Engineer at 8 After the initial detection of the valve problem on August 3, the company hopes that it can be resolved in time before August 3. 4 Launch. However, on August 4, Boeing announced that while engineers ensured the availability of Starliner, the launch would be further delayed. As part of the company’s Orbital Flight Test 2 (OFT2) mission, Boeing
is preparing for the Starliner flight, an unmanned test flight to and from the International Space Station.

Starliner is the crew module of Boeing. It was developed with the support of NASA’s Commercial Crew Program and is used to transport astronauts to and from orbit like SpaceX’s Crew Dragon.
As part of the OFT2 mission, Starliner will launch on a ULA Atlas V rocket, merge and dock with the space station, unload cargo and stay at the berth for 5-10 days, then return home and land in a parachute on the ground with the help of the following personnel.

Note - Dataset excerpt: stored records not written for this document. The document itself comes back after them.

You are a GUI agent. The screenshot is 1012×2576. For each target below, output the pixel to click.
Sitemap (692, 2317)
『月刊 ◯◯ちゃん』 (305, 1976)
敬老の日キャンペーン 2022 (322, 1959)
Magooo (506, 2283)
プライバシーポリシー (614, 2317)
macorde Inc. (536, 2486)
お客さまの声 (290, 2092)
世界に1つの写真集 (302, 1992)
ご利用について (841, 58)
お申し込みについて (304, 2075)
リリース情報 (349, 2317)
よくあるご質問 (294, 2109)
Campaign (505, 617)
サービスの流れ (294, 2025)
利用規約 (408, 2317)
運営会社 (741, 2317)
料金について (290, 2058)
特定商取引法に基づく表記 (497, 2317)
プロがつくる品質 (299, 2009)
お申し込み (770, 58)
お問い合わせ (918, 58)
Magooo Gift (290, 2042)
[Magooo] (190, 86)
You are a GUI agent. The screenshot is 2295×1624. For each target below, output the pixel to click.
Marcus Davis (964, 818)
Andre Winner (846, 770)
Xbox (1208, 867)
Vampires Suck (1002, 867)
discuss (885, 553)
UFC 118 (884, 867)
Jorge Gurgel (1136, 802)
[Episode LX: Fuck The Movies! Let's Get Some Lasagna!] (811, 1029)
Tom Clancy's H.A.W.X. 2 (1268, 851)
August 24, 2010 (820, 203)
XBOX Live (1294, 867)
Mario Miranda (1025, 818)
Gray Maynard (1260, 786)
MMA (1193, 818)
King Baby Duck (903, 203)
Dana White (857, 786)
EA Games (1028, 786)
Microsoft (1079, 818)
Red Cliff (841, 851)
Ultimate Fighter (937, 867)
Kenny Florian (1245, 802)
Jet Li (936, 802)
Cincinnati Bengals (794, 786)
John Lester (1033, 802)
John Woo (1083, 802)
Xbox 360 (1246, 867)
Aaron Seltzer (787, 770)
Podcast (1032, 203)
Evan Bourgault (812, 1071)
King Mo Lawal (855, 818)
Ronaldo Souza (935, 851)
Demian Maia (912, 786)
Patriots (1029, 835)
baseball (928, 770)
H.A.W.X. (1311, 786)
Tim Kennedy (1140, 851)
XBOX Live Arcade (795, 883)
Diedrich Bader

This is Starliner’s second unmanned test flight. The first OFT mission in December 2019 did not go as planned. Starliner was unable to connect to the space station and returned to Earth early.
With the success of OFT2, Boeing plans to begin sending NASA astronauts to the plane. Before the recent delay, Boeing had stated that it would begin a manned launch before the end of this year. The company has yet to comment on whether this goal is still set.